▶ _TEXT EXTRACT_
* begin *
Tuesday, 22 December 2009

Women's rights, Part 2--one bite at a time

I have been doing a good deal of thinking since my last post of Dec. 9/09 regarding the topic of women's rights (or better, equality rights) and how it relates to life issues, particularly reproductive rights and abortion. The lead up to Christmas has been an understandable distraction and time-consumer, so I have not been able to do anything like the research that is necessary for such a complicated subject.

But I have decided that I will have to break up the analysis into several individual studies. Otherwise I would have a post whose length would surround the block. So we'll eat this 800 pound gorilla one bite at a time.

My focus will be on women's rights in Canada for the obvious reason that I am a Canadian. But I will from time to time compare and contrast the Canadian situation with that of other countries, including the U.S. and Europe. I expect to learn a great deal from this study, and hope that you will as well.

But for now, I wish you all a blessed Christmas, a restful family time, a giving and receiving of love however expressed, and a sense of hope and purpose in the New Year.

Wednesday, 9 December 2009

Women's rights, part 1.

17th to 20th century North American society, historical revisionists to the contrary notwithstanding, developed to the largest extent on the basis of European values founded on the Judeo-Christian worldview as it was understood during those years.
* end *
▶ _DATA SECTION_
* begin *
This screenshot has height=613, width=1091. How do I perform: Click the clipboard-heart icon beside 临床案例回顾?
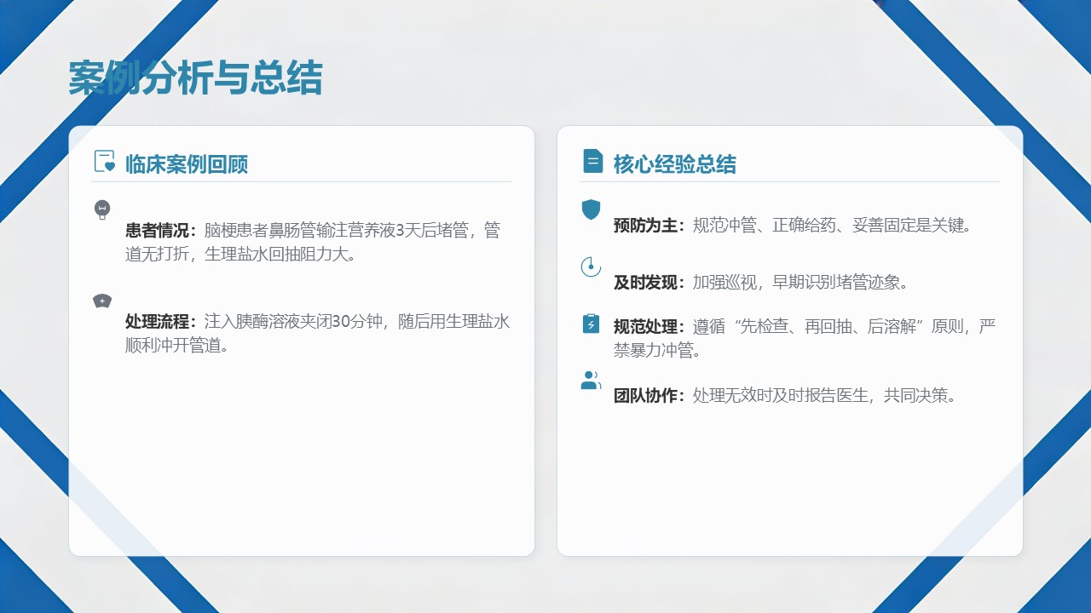pos(104,162)
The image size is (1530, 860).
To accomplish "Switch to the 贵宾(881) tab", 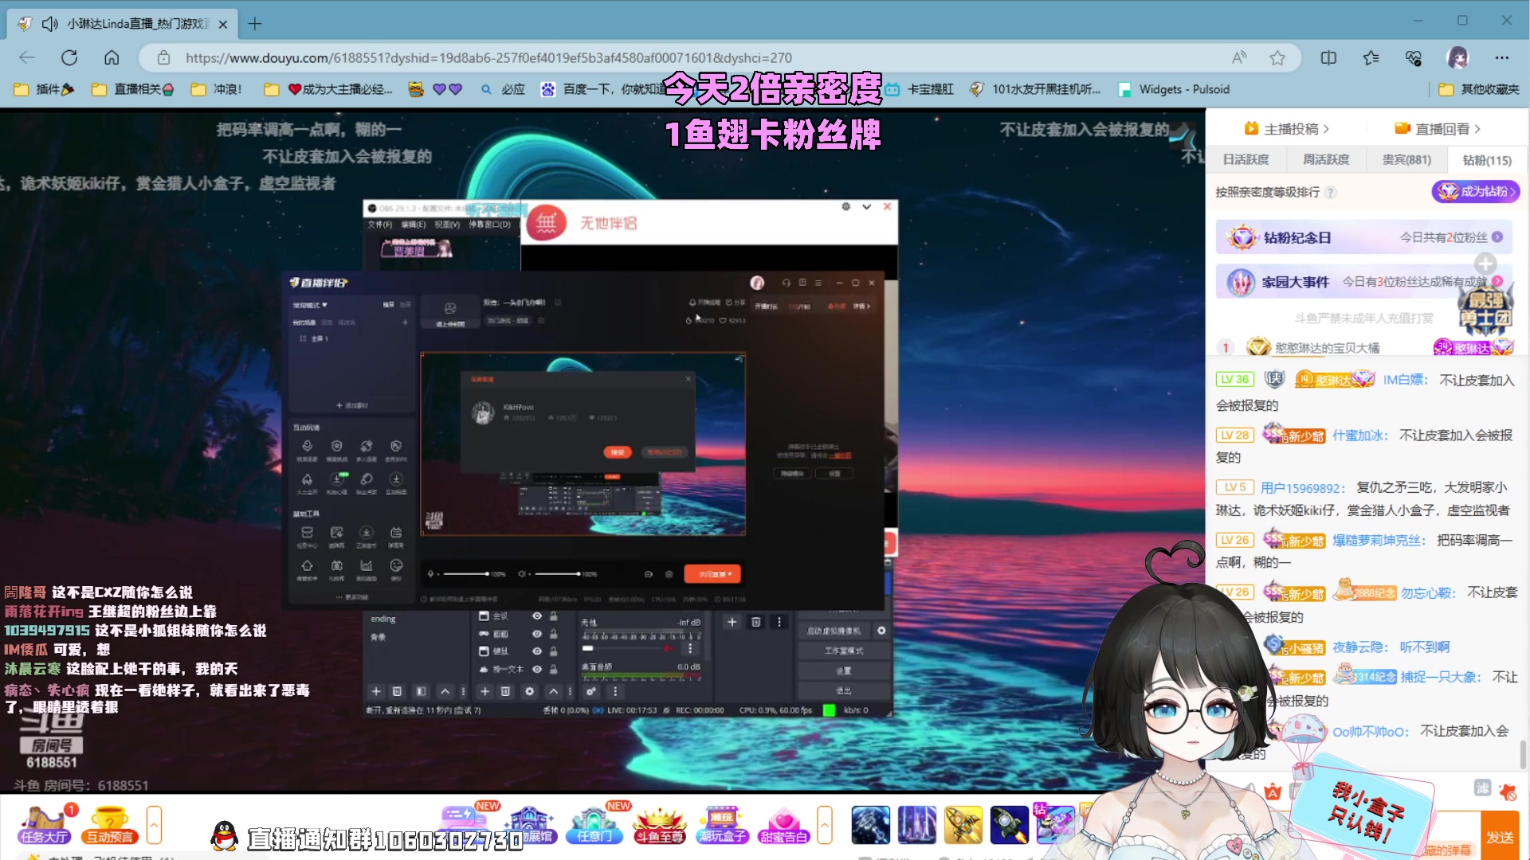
* end *
▶ _TASK DESCRIPTION_
Please extend the blog post on women's rights above, picking up right after its final sentence about North American society.

▶ _RESULT OF THIS EXERCISE_
Canada's aboriginal population was seen by the dominant culture as deficient in that it lacked this same basis for living. Consequently many, many aboriginals were forced into the residential school system to wring this deficiency out of them and to churn out individuals like unto ourselves. Immigration policy also reflected this bias. Present-day multiculturalism is a very recent departure from this preference for sameness based on our European heritage.

That is not the same thing as saying that Canada was a Christian country. Had it been, would we have ever treated other human beings the way we dealt with the First Nations, Inuit and Metis, not to mention women, immigrant Chinese labourers and their descendents, Japanese residents during WW2, and others who were oppressed in a variety of ways and denied full citizenship in such matters as voting and holding public office, entering into contracts, even being recognized legally as persons?

Slowly these societal sins are being addressed and their odious results set aright. Even Canada's prisoners vote now. The United Nations has published universal declarations on any number of rights issues, including those of women, children, and aboriginal groups. Canadians, by and large, applaud these efforts.

In other words, as we recognize that all people are equal and deserving of equal respect, we are becoming much more a Christian nation in terms of what we value.

A major sticking point, however, is in the area of women's rights, particularly within the context of what are often referred to as 'life' issues (e.g., abortion, reproductive health, etc.). I'm thinking of two problems here. One is the feminist understanding of the Judeo-Christian position on women; i.e., that women are subordinate, even inferior, and therefore not eligible for full and equal rights. This has led feminists, for the most part, to dismiss moral evaluations of women's rights issues based on the Christian heritage, even though that heritage has been the dominant moral philosophy for most of our history.

[I invited the director of a large and respected non-profit devoted to helping women to attend a "resource fair" I was setting up to acquaint women with organizations exactly like hers. She rejected me outright, solely on the basis of my affiliation with a pro-life organization, insisting that we were nothing more than a religious group that holds to the subordination of women.]

The other is that equal rights means that any inherent differences between the male and the female (e.g., that women bear children and men don't) are to be ignored in defining what 'equal' means. Equality brings with it the idea of uniformity. Equal = identical.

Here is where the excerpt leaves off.